Gulf Capital gets fund commitments
Gulf Capital, a buyout firm based in Abu Dhabi, has secured Dh1.75 billion (US$476.6 million) in commitments for a new fund, largely from international investors, at a time when global private equity fund-raising has slowed sharply. The Dh1.75bn raised for Gulf Capital Equity Partners II is the most announced by a private equity firm in the GCC so far this year, according to figures from Zawya, a Middle Eastern financial information provider. It tops the $250m raised last month by the ADIC-UBS Infrastructure Investment Fund I.
Gulf Capital's fund is the first private equity fund in the region to raise most of its capital from international investors, according to a Gulf Capital statement. The firm, founded in 2006, said two thirds of its investors were from outside the region. "We have exceeded the Dh1.75bn level in probably the toughest of fund-raising times," said Dr Karim el Solh, the chief executive. "This is a testament that the region is still growing and that investors believe in the region and are willing to put money behind the region."
Private equity fund-raising in the US declined by 18 per cent last year compared with 2007, according to Dow Jones Private Equity Analyst. Private equity fund-raising in the Gulf, however, has shown signs of resilience, rising last year by 10 per cent to $6.4bn, a Gulf Venture Capital Association report said in March. Even so, there has been a noticeable slowdown this year as managers switch focus from raising capital to helping businesses in their existing portfolios weather tough economic times.
"This is a year of caution," said Ali Arab, a private equity analyst at Zawya. "PE firms are more concentrating on sourcing deals and taking care of their portfolio companies instead of raising new funds. There is enough dry powder to invest in such a situation where stabilisation is taking place. Many funds that have raised their money in the last two years are looking closely to invest but they are waiting for the right moment where the valuations are realistic to them."
Gulf Capital was helped by proprietary money. It said it put Dh550m of its own capital into the fund. The company also formed a relationship with Credit Suisse Alternative Investments to market the fund to large international investors including pension funds, insurance funds, endowments and sovereign funds in Europe, Asia and the Americas. As a result, two thirds of the money raised came from sources outside of the GCC, Dr el Solh said.
"We wanted to set up a fund that would allow international investors to find a gateway into the private equity sector in the region," said Muhannad Qubbaj, the managing director of business development at Gulf Capital. Dr el Solh said fund-raising for the fund was continuing and the company hoped to secure commitments of between Dh2bn and Dh2.25bn by the end of this year, when it would close. If successful, the firm's total assets under management, including proprietary funds, would rise above $1bn, he said.
The new fund has already been seeded with two companies that Gulf Capital acquired in 2007: Gulf Marine Services, an offshore contractor in the UAE, and Ma'arif, a private owner of schools in Saudi Arabia. Dr el Solh said two other deals were about to close, one in the healthcare sector and another in the food sector.
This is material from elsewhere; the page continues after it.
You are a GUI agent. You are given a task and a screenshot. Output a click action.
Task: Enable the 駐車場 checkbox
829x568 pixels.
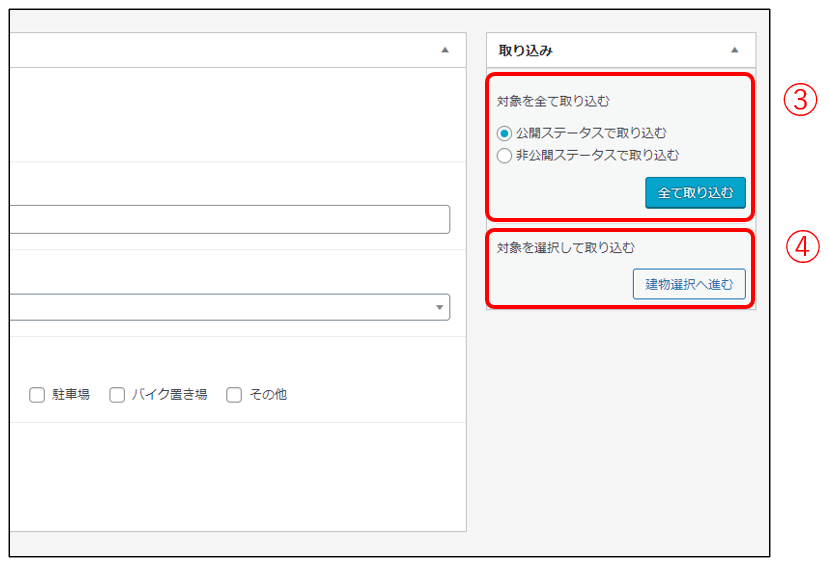37,395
While private equity managers may be taking a more cautious tack during the downturn, many are still searching for deals.
Some are looking for distressed assets as companies battered by the financial crisis look to cash out and restructure while others, including Gulf Capital, are looking across the region for established companies with solid potential for regional expansion. Many firms in the UAE and elsewhere are also eyeing Saudi Arabia as a key regional growth market in which to invest. Officials at Gulf Capital said they were spending more than half their time looking at deals in Saudi Arabia. Abraaj Capital, the Middle East's largest private equity firm, said this week that it had established an office in Saudi Arabia, the GCC's largest economy.